**Task to complete**
Show, from the entries below, every line in which "status" appears.

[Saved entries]
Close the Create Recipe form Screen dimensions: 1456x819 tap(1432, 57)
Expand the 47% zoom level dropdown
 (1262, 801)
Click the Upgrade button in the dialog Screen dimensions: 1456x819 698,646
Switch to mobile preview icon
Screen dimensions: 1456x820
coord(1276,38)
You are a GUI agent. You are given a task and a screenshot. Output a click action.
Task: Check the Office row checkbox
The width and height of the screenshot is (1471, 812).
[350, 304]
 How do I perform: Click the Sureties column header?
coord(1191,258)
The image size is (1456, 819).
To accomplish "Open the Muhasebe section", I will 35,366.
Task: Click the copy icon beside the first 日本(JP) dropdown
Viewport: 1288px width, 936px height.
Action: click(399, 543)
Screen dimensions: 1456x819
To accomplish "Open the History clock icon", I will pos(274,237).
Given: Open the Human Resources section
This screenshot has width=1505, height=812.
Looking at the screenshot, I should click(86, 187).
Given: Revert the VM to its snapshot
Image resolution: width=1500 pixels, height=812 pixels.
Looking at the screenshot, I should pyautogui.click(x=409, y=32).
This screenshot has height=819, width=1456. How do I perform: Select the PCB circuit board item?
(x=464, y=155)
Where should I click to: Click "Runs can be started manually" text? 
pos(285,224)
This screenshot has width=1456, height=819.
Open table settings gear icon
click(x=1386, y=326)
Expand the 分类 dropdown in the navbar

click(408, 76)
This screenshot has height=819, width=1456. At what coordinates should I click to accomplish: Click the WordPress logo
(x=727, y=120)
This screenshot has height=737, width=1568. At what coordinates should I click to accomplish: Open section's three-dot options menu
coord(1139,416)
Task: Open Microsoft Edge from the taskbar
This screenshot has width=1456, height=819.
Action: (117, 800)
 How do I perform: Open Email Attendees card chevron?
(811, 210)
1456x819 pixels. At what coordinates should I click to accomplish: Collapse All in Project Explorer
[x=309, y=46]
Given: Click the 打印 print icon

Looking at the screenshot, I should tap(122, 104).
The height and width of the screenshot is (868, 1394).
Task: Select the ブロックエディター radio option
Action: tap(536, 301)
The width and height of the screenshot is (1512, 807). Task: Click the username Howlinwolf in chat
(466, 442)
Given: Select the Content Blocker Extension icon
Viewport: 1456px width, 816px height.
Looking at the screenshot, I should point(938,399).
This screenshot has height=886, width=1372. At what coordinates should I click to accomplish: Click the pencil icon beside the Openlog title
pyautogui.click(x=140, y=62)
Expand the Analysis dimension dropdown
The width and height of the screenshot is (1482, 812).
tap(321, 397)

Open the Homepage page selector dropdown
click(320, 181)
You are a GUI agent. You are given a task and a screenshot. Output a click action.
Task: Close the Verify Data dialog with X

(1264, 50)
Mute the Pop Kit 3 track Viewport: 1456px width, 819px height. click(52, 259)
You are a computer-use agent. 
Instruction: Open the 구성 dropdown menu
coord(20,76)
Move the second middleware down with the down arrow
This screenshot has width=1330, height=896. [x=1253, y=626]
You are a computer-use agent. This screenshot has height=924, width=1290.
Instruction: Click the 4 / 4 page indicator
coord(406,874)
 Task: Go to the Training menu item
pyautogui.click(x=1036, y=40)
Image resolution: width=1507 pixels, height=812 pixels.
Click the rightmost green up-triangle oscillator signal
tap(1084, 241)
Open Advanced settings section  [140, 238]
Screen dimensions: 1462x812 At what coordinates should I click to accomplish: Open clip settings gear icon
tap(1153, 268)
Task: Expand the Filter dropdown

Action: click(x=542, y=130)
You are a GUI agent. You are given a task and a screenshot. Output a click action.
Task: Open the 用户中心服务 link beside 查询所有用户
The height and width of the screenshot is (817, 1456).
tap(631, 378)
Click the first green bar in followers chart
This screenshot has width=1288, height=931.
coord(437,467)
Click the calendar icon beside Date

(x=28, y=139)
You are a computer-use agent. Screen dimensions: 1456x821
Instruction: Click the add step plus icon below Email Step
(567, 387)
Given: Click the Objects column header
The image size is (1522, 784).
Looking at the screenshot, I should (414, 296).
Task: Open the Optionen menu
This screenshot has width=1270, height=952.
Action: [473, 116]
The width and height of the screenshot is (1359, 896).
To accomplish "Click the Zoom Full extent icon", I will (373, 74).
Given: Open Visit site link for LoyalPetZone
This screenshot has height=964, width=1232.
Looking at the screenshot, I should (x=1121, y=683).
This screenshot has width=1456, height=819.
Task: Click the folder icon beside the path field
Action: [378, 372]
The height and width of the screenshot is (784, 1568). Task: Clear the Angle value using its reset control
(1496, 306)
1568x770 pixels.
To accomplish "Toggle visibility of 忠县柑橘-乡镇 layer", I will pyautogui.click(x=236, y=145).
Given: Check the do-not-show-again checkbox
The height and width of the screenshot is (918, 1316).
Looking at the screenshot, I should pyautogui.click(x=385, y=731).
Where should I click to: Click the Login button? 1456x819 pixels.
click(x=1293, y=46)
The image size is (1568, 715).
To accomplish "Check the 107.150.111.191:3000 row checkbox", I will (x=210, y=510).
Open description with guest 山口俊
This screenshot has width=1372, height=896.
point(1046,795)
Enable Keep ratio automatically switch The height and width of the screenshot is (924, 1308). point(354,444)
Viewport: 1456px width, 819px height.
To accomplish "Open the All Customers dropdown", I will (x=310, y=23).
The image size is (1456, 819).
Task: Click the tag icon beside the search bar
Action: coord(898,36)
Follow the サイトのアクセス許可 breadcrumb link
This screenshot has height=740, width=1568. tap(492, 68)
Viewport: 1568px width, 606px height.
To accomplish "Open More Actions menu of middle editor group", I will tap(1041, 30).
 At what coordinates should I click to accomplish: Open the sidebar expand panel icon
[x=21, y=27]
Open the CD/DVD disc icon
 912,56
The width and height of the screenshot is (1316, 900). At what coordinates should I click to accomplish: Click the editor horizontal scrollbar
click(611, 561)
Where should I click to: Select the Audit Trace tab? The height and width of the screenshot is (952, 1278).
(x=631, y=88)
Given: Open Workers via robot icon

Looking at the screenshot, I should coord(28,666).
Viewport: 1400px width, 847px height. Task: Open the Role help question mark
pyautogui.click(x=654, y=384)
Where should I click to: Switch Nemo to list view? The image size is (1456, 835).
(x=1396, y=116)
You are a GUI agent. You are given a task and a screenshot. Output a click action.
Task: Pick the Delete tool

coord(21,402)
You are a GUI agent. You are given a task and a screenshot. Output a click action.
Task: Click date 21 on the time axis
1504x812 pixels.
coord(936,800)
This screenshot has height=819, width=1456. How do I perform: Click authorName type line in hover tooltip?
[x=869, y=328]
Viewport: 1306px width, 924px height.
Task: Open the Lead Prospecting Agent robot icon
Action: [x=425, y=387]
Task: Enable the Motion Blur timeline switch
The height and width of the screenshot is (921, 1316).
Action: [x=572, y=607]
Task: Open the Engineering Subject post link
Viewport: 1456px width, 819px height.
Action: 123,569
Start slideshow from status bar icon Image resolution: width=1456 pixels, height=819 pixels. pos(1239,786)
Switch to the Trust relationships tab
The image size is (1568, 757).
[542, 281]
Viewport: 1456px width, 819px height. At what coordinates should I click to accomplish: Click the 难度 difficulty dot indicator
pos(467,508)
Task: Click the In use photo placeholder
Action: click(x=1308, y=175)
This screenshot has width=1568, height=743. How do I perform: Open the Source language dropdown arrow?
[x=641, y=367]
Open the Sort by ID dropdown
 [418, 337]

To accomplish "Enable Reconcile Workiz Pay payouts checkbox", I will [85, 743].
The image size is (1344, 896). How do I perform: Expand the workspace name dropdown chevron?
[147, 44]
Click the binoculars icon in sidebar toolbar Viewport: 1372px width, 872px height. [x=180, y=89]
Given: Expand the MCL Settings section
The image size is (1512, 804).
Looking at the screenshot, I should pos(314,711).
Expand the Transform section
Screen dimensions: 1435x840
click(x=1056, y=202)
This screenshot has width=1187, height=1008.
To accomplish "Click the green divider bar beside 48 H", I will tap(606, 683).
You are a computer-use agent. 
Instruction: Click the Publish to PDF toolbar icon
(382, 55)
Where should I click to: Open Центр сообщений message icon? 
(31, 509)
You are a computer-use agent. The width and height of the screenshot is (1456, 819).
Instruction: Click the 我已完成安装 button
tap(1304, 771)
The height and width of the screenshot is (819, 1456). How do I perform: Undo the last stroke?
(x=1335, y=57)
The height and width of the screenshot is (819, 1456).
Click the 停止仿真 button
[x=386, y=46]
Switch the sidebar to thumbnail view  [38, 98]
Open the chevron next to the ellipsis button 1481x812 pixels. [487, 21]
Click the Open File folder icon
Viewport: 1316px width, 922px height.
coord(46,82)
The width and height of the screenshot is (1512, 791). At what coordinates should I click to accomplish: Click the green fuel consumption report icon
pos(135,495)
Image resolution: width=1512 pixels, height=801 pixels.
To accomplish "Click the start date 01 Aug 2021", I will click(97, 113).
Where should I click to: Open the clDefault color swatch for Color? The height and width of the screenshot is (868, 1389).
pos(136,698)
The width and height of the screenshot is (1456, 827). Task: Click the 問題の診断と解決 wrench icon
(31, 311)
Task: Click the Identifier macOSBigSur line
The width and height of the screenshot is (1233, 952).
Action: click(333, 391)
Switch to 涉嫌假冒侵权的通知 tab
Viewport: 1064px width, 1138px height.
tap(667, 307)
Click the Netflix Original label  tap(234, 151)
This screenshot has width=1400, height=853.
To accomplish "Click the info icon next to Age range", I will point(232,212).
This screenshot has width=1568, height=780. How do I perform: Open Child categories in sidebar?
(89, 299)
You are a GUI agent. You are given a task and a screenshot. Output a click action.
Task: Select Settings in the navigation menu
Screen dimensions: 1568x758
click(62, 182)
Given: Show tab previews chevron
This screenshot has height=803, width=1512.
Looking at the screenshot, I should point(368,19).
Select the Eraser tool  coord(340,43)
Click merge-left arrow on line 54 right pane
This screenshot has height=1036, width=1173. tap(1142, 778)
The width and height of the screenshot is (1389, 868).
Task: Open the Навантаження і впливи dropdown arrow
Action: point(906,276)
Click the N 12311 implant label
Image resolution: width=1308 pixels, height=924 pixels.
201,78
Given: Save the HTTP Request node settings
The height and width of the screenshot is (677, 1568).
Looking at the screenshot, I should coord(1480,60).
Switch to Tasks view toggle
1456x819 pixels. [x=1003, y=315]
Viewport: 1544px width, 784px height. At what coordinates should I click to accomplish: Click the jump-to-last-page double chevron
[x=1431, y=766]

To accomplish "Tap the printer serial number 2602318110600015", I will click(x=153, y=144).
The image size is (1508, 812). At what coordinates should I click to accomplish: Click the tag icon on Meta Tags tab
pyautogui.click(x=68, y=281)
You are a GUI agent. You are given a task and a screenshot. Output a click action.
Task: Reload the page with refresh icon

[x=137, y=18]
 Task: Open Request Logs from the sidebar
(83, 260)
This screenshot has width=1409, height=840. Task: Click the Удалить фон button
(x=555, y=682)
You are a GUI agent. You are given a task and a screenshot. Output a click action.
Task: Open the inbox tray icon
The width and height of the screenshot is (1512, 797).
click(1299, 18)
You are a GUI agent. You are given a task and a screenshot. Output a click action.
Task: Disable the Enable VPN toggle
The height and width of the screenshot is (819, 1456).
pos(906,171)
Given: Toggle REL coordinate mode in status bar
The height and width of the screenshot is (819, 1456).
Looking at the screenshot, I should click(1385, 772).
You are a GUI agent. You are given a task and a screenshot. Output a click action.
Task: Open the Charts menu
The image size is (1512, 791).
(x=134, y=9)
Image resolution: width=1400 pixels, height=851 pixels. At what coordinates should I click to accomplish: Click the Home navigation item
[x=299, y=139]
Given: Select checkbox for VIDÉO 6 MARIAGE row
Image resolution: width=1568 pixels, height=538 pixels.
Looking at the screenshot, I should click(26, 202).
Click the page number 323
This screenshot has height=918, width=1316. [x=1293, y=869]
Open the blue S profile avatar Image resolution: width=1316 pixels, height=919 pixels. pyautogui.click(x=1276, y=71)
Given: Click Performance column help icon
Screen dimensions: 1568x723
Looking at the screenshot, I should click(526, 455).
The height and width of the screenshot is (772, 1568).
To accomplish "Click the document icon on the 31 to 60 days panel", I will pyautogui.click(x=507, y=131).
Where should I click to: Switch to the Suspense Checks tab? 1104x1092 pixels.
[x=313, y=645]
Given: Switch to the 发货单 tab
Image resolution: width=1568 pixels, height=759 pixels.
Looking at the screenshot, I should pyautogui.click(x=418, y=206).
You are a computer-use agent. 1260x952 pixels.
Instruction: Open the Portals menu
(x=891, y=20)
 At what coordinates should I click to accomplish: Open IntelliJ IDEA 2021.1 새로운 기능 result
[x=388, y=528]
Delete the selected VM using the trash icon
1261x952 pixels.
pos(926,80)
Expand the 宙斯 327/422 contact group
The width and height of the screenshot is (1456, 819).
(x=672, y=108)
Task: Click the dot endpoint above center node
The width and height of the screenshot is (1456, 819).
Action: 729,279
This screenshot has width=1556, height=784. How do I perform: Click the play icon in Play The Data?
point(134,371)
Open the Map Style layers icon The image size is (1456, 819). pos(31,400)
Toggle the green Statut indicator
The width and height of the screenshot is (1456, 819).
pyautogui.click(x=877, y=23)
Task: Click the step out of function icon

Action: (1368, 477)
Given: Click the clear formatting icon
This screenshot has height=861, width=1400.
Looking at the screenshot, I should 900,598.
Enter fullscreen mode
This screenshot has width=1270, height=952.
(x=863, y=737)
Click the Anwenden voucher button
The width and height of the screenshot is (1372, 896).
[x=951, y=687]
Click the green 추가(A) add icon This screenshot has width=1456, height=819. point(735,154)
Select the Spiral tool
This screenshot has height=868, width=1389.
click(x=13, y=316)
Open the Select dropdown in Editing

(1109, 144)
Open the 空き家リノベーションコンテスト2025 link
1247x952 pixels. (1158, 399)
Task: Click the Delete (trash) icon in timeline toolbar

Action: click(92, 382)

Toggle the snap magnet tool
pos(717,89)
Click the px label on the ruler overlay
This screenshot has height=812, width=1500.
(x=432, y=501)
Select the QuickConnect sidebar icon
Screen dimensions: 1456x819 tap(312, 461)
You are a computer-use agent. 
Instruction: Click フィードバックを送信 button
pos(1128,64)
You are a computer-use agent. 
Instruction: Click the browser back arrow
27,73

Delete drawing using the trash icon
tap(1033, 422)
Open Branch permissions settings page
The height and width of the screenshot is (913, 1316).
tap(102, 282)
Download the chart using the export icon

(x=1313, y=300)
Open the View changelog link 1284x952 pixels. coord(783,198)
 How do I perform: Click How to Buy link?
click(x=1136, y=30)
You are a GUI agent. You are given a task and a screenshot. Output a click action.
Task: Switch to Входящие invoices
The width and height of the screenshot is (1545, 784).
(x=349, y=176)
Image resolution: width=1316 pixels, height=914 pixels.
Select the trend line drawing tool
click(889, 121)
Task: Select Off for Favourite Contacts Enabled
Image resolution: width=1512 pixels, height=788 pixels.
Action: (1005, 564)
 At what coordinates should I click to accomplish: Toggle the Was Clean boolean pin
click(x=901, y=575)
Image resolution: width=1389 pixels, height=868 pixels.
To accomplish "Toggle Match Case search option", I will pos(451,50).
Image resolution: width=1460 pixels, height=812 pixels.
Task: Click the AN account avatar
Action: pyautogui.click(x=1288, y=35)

**Response for this exercise**
Start slideshow from status bar icon Image resolution: width=1456 pixels, height=819 pixels. pos(1239,786)
Given: Toggle REL coordinate mode in status bar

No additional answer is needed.